Hasta allí recordaba mi intercambio con el escritor acabado de fallecer y eso me bastaba para dar testimonio de su calidad humana. Nunca llegamos a vernos, pero ni hizo falta. Aquella respuesta a un perfecto desconocido -desesperado e incoherente por más señas- se fue agrandando con el tiempo. Pero incluso entonces pude comprender que aquella nota certificaba la grandeza de alguien que acometía todo en su vida, ya fueran novelas o cartas a desconocidos con el mismo nivel de compromiso y gentileza. A esa carta debo que en sus más estridentes artículos de opinión me resonara la voz tranquila y delicada de aquella carta. La de alguien a quien estamos condenados a creerle por excéntrica que nos pareciera una ética que incluía el rechazo preventivo de todo premio, incluido el codiciado Cervantes.

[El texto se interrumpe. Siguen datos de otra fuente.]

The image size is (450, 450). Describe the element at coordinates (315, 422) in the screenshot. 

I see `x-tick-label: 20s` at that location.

Esa era la opinión que tenía al menos hasta esta mañana en que, al revolver mi minúsculo archivo para buscar la carta de Marías, me encuentro, junto a esta, la respuesta de rechazo de la editorial Alfaguara a Leve historia de Cuba, libro escrito a cuatro manos con Francisco García González. (El de los rechazos editoriales en aquellos tiempos en España ocupaban una parte considerable de mi archivo de la época. De hecho, en eso consistía toda mi correspondencia con las editoriales españolas: en cartas de rechazo. Así fue hasta encontrar refugio en la lamentablemente desaparecida colección Calembé de Cádiz que me publicó mi primer libro en España cuando ya residía en Estados Unidos). Lo relevante en aquella extrañamente amable carta de rechazo es que se referían a mi libro como “la recopilación de cuentos llegados a nuestras manos a través de Javier Marías”. De haber sido aceptado aquel libro Marías se habría convertido en una suerte de padrino literario mío pero como no fue así hasta yo mismo había olvidado ese detalle.

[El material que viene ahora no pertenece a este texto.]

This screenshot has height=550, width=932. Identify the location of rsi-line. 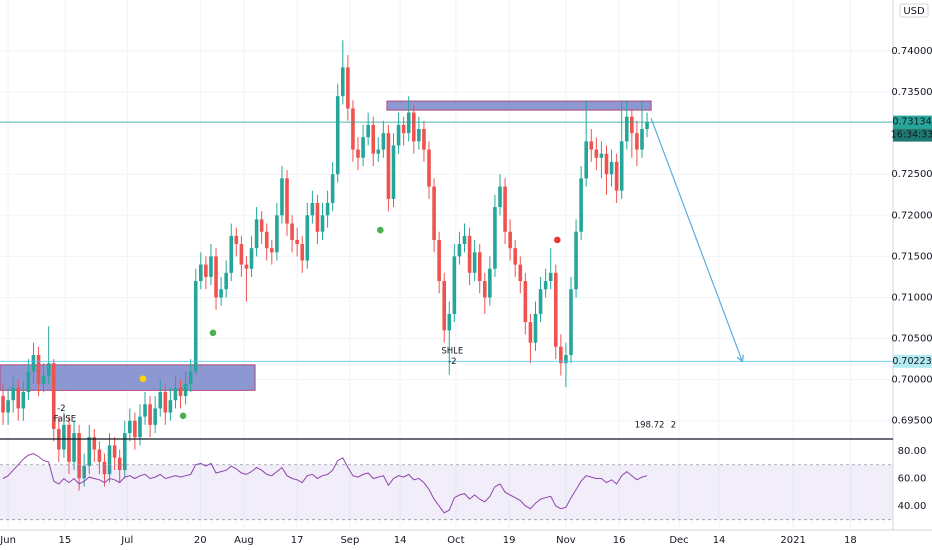
(325, 484).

Al parecer, luego de aquella primera carta de Marías, y ante su ofrecimiento de ayuda concreta, le habré pedido que intercediera ante una de las editoriales españolas más importantes y evidentemente lo hizo. Luego perdí contacto con el escritor. Para qué abusar -habré pensado- de alguien que había sido tan amable conmigo. Luego, en fechas más recientes, cuando leía sus artículos en donde alegremente se quejaba de los desconocidos que lo importunaban con las peticiones más inverosímiles me decía que alguna vez debía buscar aquella carta, hacerle una copia y enviársela. Agradecerle nuevamente aquel gesto que ahora entendía mucho mejor ahora, que leía sus artículos de un ser angustiado por fallarle a cualquier desconocido, por desconectado con la realidad que pareciera. Ya es demasiado tarde para agradecérselo por los medios habituales de que disponemos los que no tienen a su disposición un sistema de comunicación ultrasensorial, pero es justo en situaciones así en que uno echa de menos no haberse provisto de algún dios a quien encomendarle tales recados.